Revolusi Post-Islamis di Dunia Islam
Ulil Abshar-Abdalla, AKTIVIS JARINGAN ISLAM LIBERAL (JIL)
Sumber : JIL, 28 November 2011
Secara umum, gejala post-Islamisme ini adalah angin segar bagi dunia Islam, sebab ia menandakan bahwa persepsi tentang pertentangan antara Islam dan demokrasi bisa ditepiskan sama sekali. Demokrasi dan Islam, dalam gejala post-Islamisme ini, bisa bergandengan tangan secara damai, layaknya dua pasangan yang sedang pacaran.
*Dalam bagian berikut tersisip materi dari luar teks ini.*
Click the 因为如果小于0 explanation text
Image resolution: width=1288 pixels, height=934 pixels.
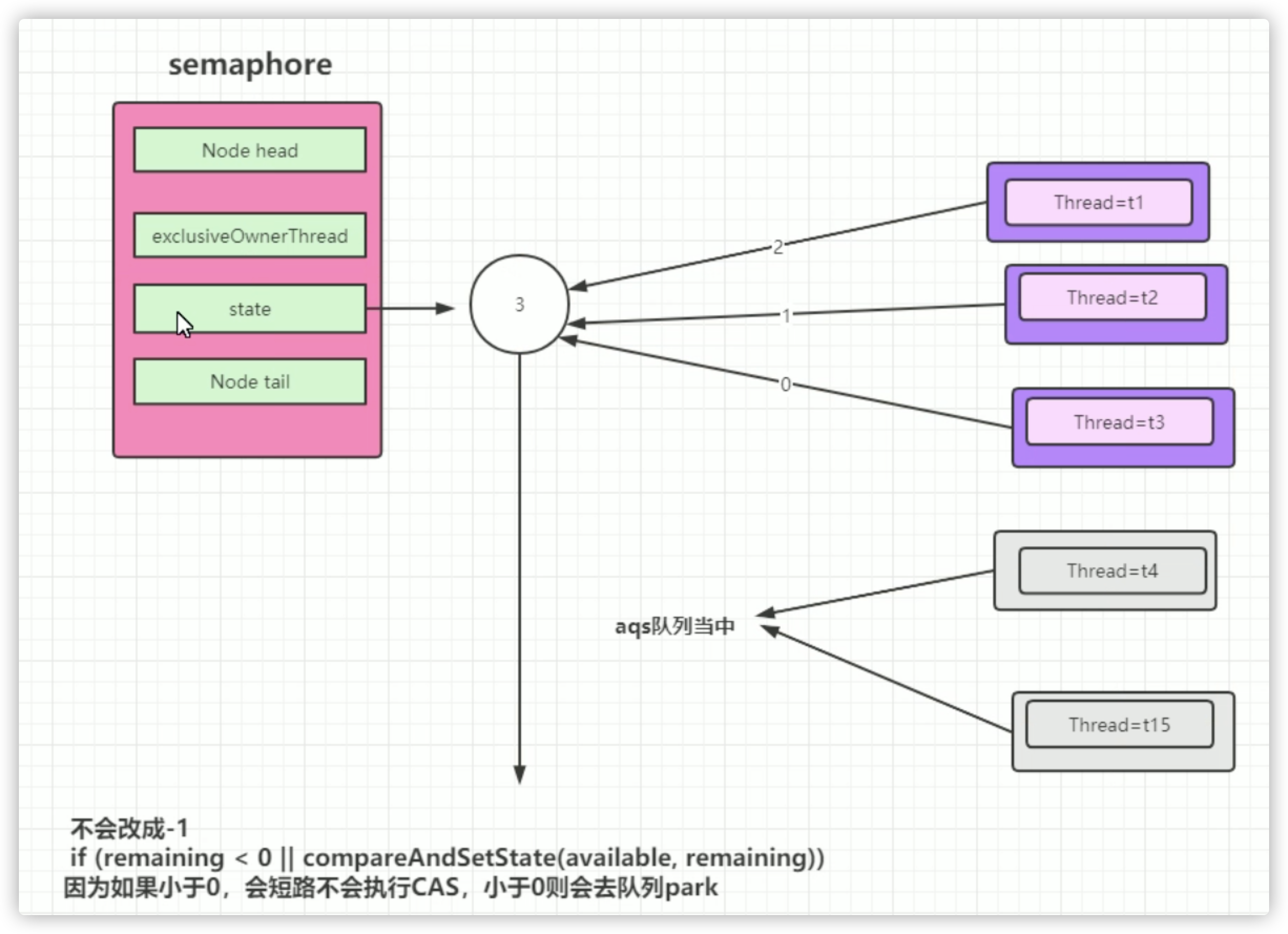(x=391, y=887)

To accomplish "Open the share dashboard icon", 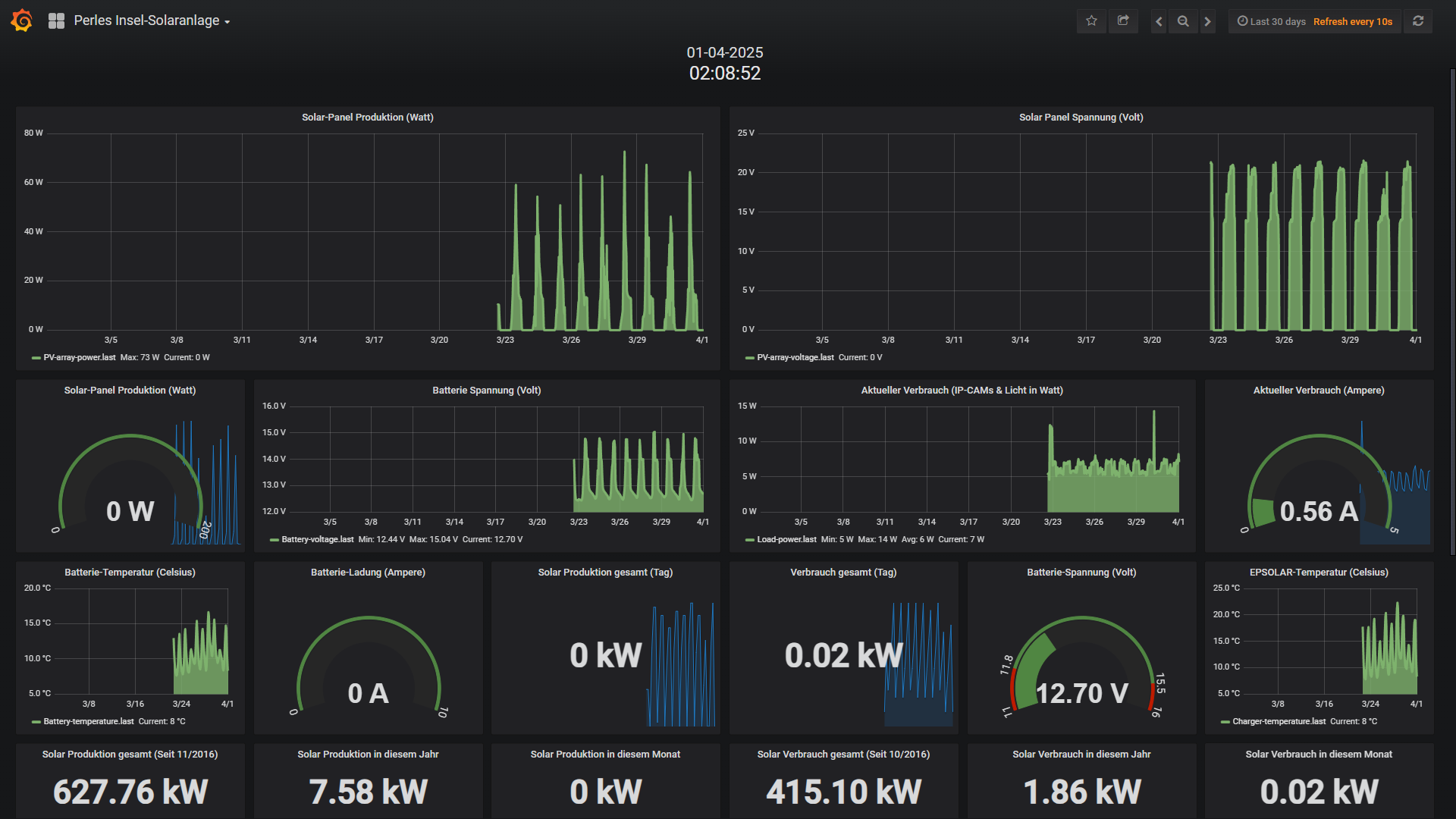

Pertanyaan yang umum kita dengar di kalangan masyarakat Barat, baik akademis atau non-akademis, Is Islam compatible with democracy?, menjadi kurang relevan lagi.
Dalam artikelnya di majalah Foreign Affairs edisi April tahun ini, Asef Bayat, seorang sarjana asal Iran yang dikenal karena analisisnya yang tajam tentang gejala post-Islamisme di dunia Islam, mengemukakan suatu pengamatan yang menarik tentang fenomena Musim Semi Arab saat ini. Menurutnya, revolusi yang bergejolak di dunia Arab sekarang tiada lain adalah revolusi Post-Islamis.
Apa yang disebut sebagai gejala post-Islamisme oleh Asef Bayat mencakup sejumlah fenomena politik di berbagai belahan dunia Islam, mulai dari gerakan reformasi di Iran pada akhir 1990an di bawah ikon seorang mullah-cum-intelektual Muhammad Khatami (ia dikenal karena gagasannya yang masyhur tentang “dialog peradaban” [hiwar al-hadarat]), hingga ke fenomena partai-partai “tengah” seperti PKS di Indonesia, AKP di Turki, Ennahda di Tunisia, Partai Keadilan dan Pembangunan di Maroko, dan Partai Tengah (Hizb al-Wasat) di Mesir.
Ciri utama gerakan post-Islamisme adalah kecenderungan mereka yang pragmatis, realistis, bersedia untuk kompromi dengan realitas politik yang tak sepenuhnya ideal dan sesuai dengan skema ideologis murni yang mereka yakini dan bayangkan. Post-Islamisme sama sekali tidak sekular, bahkan tetap menunjukkan sentimen negatif kepada setiap bentuk ekspresi sekularisme, tetapi dia juga menolak teokrasi dan penerapan platform ideologis-keagamaan, seperti hukum syariah, secara kaku dalam kenyataan politik sehari-hari.
Beberapa partai yang mewakili kecenderungan Pos-Islamisme seperti AKP di Turki, misalnya, bahkan bergerak lebih jauh. Dalam kunjungannya ke Mesir pada September tahun ini, PM Turki Recep Tayyip Erdogan yang berasal dari AKP menghimbau warga Mesir agar mengadopsi “sekularisme” dalam konstitusi mereka. Sekularisme, bagi dia, bukanlah sebentuk kebencian atau penolakan terhadap agama. Bagi Erdogan, negara sekular bukanlah negara yang menolak atau membenci agama, sebaliknya negara yang menghormati semua agama. “Jangan takut pada sekularisme,” tegas Erdogan (Almasry Alyoum, 13/9/2011).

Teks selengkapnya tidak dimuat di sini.